__EXERCISE BRIEF__: Write the next part of the numbered patent claims on CRB1 isoform compositions, continuing from where they stop.

__PASSAGE SHOWN__:
>>
1. A composition comprising one or more transgenes encoding more than one isoform of CRB1, wherein at least one or all of the more than one isoform of CRB1 is operably linked to a tissue-specific or cell type-specific control or regulatory element comprising a mini promoter.

2. The composition of claim 1, wherein the more than one isoform of CRB1 comprises CRB1-A and CRB1-B.

3. The composition of claim 2, wherein the CRB1-A is operably linked to a promoter which induces expression in Müller glial cells.

4. The composition of claim 3, wherein the promoter which induces expression in Müller glial cells is a GFAP mini promoter.

5. The composition of claim 2, wherein the CRB1-B is operably linked to a promoter which induces expression in photoreceptor cells.

6. The composition of claim 5, wherein the promoter which induces expression in photoreceptor cells is a GRK1 mini promoter.

7. The composition of claim 1, wherein the one or more transgenes encoding more than one isoform of CRB1 are provided on a single vector.
<<
__RECORDS PROVIDED__:
>>
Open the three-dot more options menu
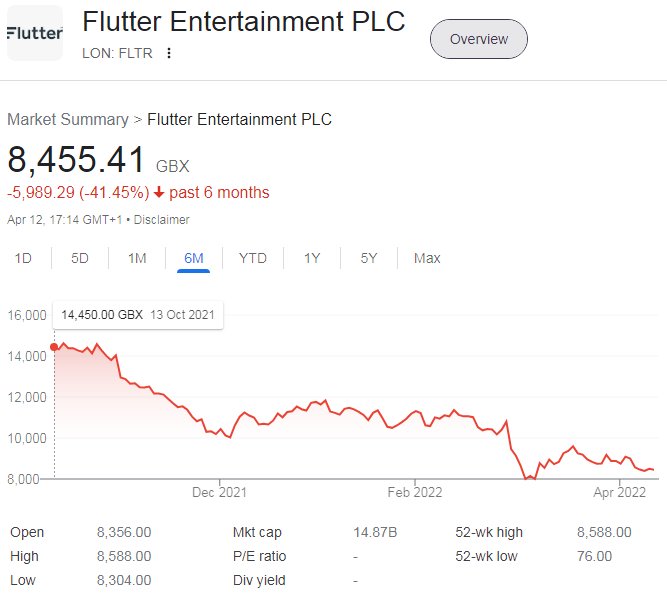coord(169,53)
<<
>>
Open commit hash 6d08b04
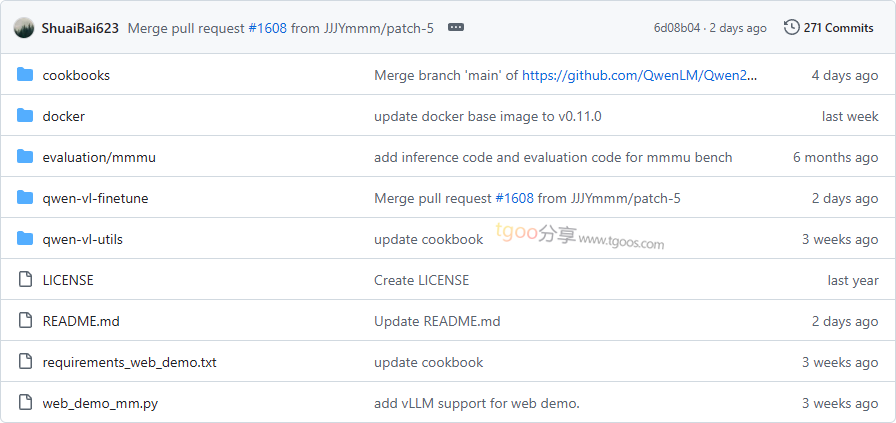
<<
__EXPECTED ANSWER__:
8. The composition of claim 7, wherein the single vector is a viral vector derived from a virus selected from the group consisting of: adeno-associated virus (AAV), adenovirus, lentivirus, retrovirus, poxvirus, baculovirus, herpes simplex virus, vaccinia virus, and a synthetic virus.

9. The composition of claim 1, wherein the one or more transgenes encoding more than one isoform of CRB1 are provided on two or more vectors each individually derived from a virus selected from the group consisting of: adeno-associated virus (AAV), adenovirus, lentivirus, retrovirus, poxvirus, baculovirus, herpes simplex virus, vaccinia virus, and a synthetic virus.

10. The composition of claim 1, wherein the composition is configured for subretinal injection or intravitreal injection.

11. A nucleic acid encoding a CRB1-A transgene and a CRB1-B transgene, wherein the CRB1-A and CRB1-B transgenes are operably linked to a tissue-specific or cell type-specific control or regulatory element comprising a mini promoter.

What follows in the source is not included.